An interesting open source project is Expect. It's a tool that can be used to automate interactive applications.
You can download the RPM for Expect can be downloaded from http://www.perzl.org/aix/index.php?n=Main.Expect, and the home page for Expect is http://www.nist.gov/el/msid/expect.cfm.
A very interesting tool that is part of the Expect RPM is "mkpasswd". It is a little Tcl script that uses Expect to work with the passwd program to generate a random password and set it immediately. A somewhat adjusted version of "mkpasswd" can be downloaded here. The adjusted version of mkpasswd will generate a random password for a user, with a length of 8 characters (the maximum password length by default for AIX), if you run for example:
# /usr/local/bin/mkpasswd username
sXRk1wd3
To see the interactive work performed by Expect for mkpasswd, use the -v option:
# /usr/local/bin/mkpasswd -v username
spawn /bin/passwd username
Changing password for "username"
username's New password:
Enter the new password again:
password for username is s8qh1qWZ
By using mkpasswd, you'll never have to come up with a random password yourself again, and it will prevent Unix system admins from assigning new passwords to accounts that are easily guessible, such as "changeme", or "abc1234".
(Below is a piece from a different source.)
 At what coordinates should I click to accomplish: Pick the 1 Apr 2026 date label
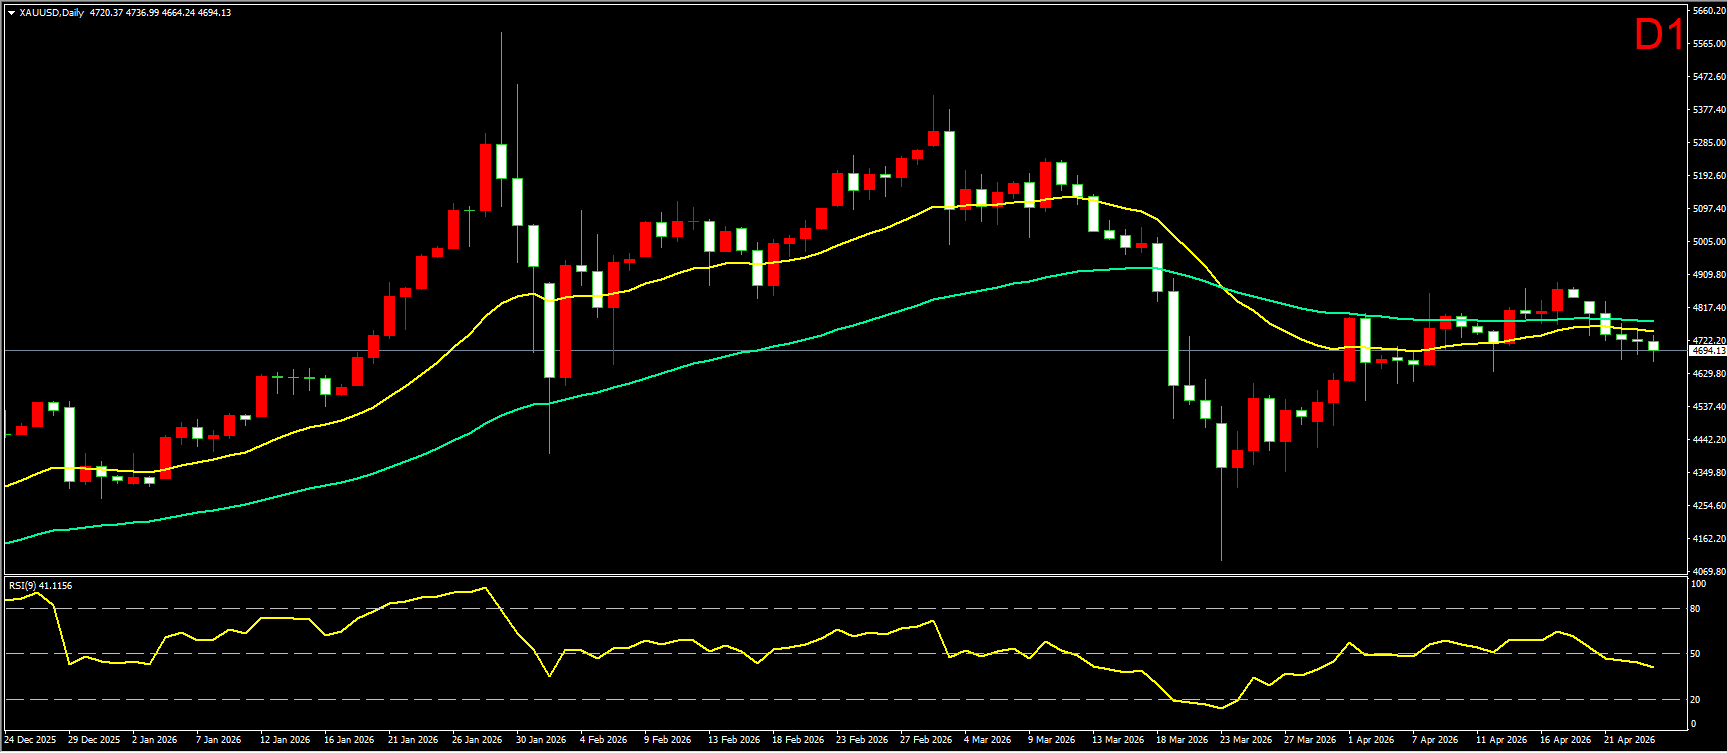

Now, what if you would want to let "other" users (non-root users) to run this utility, and at the same time prevent them from resetting the password of user root?
Let's say you want user pete to be able to reset other user's passwords. Add the following entries to the /etc/sudoers file by running visudo:
# visudo
Cmnd_Alias MKPASSWD = /usr/local/bin/mkpasswd, \
! /usr/local/bin/mkpasswd root
pete ALL=(ALL) NOPASSWD:MKPASSWD
This will allow pete to run the /usr/local/bin/mkpasswd utility, which he can use to reset passwords.
First, to check what he can run, use the "sudo -l" command:
# su - pete
$ sudo -l
User pete may run the following commands on this host:
(ALL) NOPASSWD: /usr/local/bin/mkpasswd, !/usr/local/bin/mkpasswd root
Then, an attempt, using pete's account, to reset another user's password (which is successful):
$ sudo /usr/local/bin/mkpasswd mark
oe09'ySMj
Then another attempt, to reset the root password (which fails):
$ sudo /usr/local/bin/mkpasswd root
Sorry, user pete is not allowed to execute
'/usr/local/bin/mkpasswd root' as root.